> REQUIRED WORK: Line by line, copy out the entries exactly and leave the pictures behind.

> Items listed in a dataset:
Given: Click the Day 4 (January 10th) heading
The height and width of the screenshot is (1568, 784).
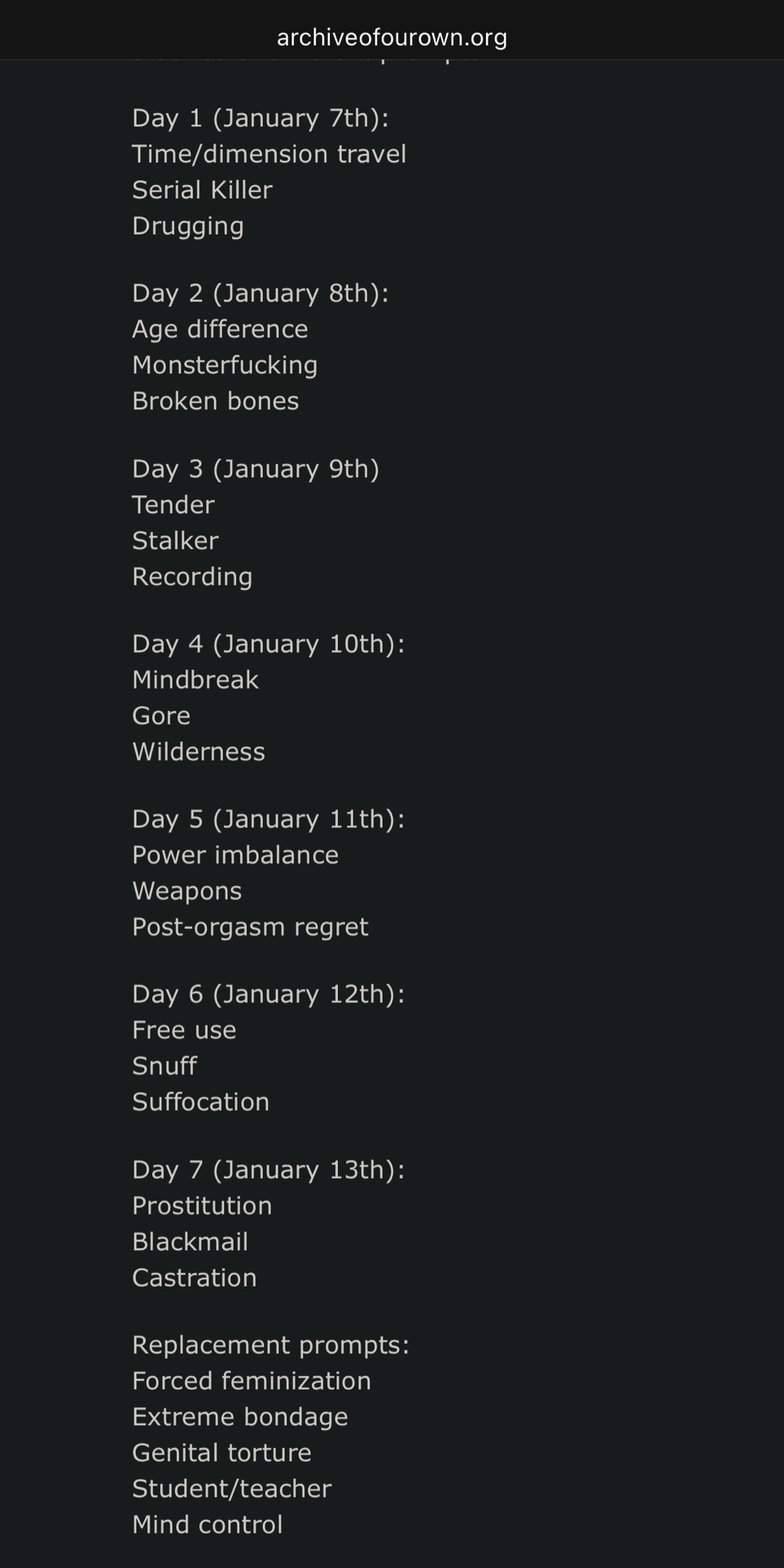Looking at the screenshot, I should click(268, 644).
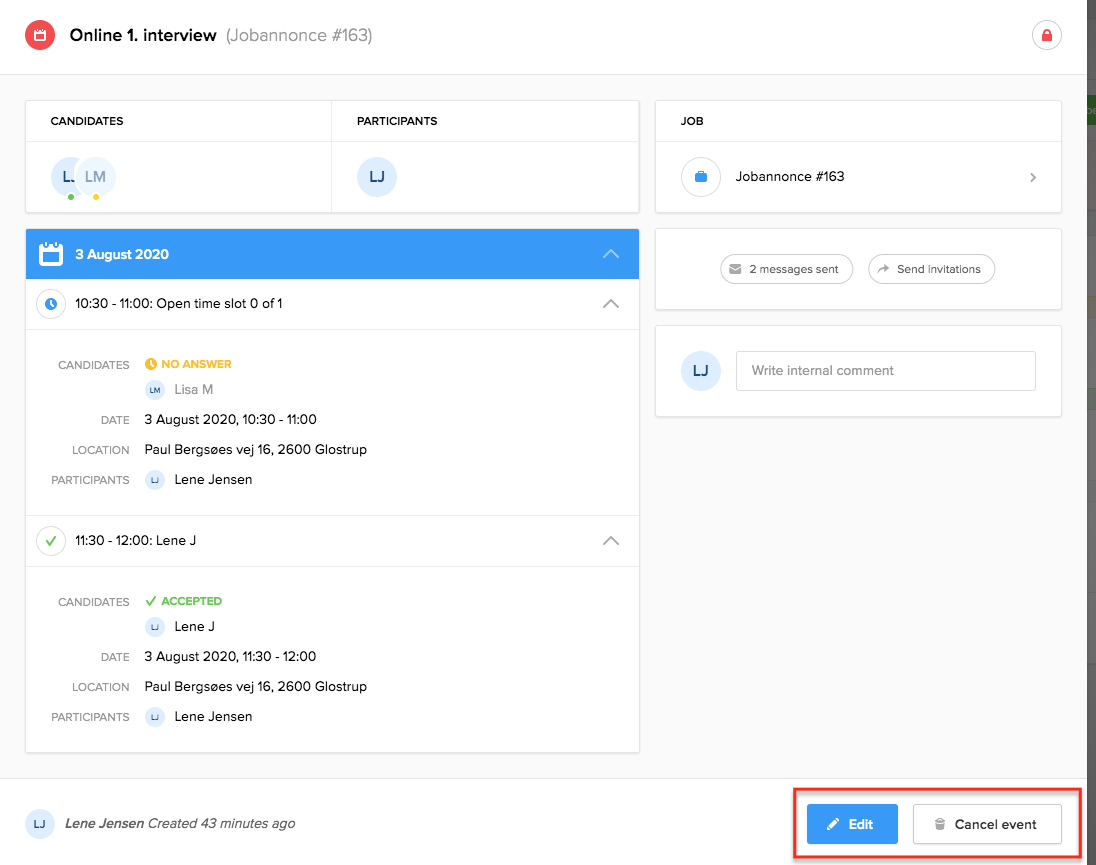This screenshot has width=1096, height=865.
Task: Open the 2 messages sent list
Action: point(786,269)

> RESPONSE FOR THIS EXERCISE:
Given: Click the Day 4 (January 10th) heading
The height and width of the screenshot is (1568, 784).
Looking at the screenshot, I should click(268, 644).
This screenshot has width=1096, height=865.
Task: Open the 2 messages sent list
Action: point(786,269)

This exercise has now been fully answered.